====== PASSAGE
Placing Third Out of Three

Many years ago I entered a contest for short stories.  I enjoyed doing it.  And I was thrilled that I won third place.   I am convinced, however, that there were only three entries.   I’m not sure of why I believed that to be true.  Probably a reflection of where my self esteem was back then.  Today?  I would be shouting and skipping down the street that I had placed third.  Regardless of whether there were only three entries.  For that matter, if mine had been the only entry and it placed third I’d still be skipping!  It still beats coming in after  third.

I just rediscovered a box of things I have written dating back to the 1970’s.  Yes, I was very young when I wrote a lot of it.  It’s a lot of school papers.  But they were important enough to me, to save.  The written word has always been important to me.    So, for your enjoyment I shall share with you my short story.

Let me remind you, I was brilliant back then.

I’m not sure what has happened since.   This story dates back over twenty years ago.

“One Man’s Sword”
============
====== MATERIAL PROVIDED
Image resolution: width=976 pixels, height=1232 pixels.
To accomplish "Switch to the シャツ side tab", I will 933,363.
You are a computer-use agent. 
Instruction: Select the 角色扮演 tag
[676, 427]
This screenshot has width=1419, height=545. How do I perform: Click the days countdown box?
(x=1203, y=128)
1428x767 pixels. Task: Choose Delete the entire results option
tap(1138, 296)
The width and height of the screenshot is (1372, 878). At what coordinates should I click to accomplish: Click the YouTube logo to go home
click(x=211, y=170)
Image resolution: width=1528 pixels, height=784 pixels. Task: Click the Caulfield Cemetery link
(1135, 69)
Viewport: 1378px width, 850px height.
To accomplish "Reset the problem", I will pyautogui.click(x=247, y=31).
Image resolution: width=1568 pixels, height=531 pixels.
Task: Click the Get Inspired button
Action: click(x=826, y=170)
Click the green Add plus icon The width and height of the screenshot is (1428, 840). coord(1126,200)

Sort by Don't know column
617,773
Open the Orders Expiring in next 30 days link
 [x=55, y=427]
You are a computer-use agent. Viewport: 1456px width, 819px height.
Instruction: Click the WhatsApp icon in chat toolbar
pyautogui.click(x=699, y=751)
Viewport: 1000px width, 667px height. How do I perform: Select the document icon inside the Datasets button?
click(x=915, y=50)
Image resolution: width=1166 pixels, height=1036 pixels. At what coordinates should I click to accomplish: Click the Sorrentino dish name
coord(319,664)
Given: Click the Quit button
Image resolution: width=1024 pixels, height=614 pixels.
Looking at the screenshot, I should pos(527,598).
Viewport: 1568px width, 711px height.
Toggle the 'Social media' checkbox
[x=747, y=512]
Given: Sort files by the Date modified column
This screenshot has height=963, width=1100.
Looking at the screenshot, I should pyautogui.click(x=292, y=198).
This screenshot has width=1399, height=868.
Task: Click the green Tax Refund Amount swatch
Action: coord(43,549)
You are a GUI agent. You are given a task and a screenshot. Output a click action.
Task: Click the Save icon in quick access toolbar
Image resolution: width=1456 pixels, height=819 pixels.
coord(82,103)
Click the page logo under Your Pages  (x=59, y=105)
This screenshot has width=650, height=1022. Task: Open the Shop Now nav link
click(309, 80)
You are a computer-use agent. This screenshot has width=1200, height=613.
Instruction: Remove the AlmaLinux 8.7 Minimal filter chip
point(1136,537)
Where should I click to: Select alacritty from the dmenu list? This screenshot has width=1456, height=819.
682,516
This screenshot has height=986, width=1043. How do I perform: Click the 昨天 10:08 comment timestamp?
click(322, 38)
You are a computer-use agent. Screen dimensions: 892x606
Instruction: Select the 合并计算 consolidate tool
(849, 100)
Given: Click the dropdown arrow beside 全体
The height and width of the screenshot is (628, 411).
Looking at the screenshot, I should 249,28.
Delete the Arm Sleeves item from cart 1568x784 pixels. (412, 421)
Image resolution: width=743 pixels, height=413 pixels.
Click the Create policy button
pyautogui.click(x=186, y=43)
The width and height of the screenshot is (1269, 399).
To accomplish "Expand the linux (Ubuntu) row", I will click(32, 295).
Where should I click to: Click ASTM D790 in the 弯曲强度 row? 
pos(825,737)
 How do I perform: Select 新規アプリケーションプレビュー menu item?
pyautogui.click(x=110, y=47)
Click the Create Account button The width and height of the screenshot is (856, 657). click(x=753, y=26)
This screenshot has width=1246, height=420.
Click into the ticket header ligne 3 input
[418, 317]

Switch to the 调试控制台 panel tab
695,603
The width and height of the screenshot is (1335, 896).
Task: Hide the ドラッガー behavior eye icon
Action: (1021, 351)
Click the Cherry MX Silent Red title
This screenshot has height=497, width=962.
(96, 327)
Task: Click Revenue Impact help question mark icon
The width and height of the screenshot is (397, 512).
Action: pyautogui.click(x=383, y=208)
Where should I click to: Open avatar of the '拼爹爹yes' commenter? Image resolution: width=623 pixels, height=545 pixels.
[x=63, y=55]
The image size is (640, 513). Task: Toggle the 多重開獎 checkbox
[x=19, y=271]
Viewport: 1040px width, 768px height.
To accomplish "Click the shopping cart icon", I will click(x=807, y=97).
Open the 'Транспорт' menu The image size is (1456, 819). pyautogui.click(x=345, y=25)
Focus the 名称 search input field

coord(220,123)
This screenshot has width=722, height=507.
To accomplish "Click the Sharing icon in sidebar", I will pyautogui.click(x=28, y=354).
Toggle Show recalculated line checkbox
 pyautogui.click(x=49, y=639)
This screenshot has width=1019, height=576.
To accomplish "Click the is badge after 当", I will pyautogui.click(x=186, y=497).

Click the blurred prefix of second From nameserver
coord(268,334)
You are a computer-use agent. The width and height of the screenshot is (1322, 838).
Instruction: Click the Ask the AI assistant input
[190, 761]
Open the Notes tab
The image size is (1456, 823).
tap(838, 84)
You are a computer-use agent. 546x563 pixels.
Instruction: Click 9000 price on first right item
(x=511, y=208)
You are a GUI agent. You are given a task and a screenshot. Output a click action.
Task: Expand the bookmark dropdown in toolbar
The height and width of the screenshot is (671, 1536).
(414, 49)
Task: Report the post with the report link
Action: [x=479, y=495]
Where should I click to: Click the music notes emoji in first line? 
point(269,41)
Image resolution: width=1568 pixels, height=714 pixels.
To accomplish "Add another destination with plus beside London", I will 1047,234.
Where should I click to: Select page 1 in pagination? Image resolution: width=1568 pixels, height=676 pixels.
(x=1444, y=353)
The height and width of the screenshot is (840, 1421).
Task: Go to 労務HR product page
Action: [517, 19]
============
• TASKS AND EXERCISES
• A. In the post, repeat word for word the portion from "I just rediscovered" to "twenty years ago.".
• B. According to the post, what decade does the rediscovered box of writings date back to?
• C. List every sentence in the first paragraph of the post that contains the word "third".

• ANSWERS BELOW
• A.
I just rediscovered a box of things I have written dating back to the 1970’s.  Yes, I was very young when I wrote a lot of it.  It’s a lot of school papers.  But they were important enough to me, to save.  The written word has always been important to me.    So, for your enjoyment I shall share with you my short story.

Let me remind you, I was brilliant back then.

I’m not sure what has happened since.   This story dates back over twenty years ago.

• B. The 1970’s.

• C.
- And I was thrilled that I won third place.
- I would be shouting and skipping down the street that I had placed third.
- For that matter, if mine had been the only entry and it placed third I’d still be skipping!
- It still beats coming in after  third.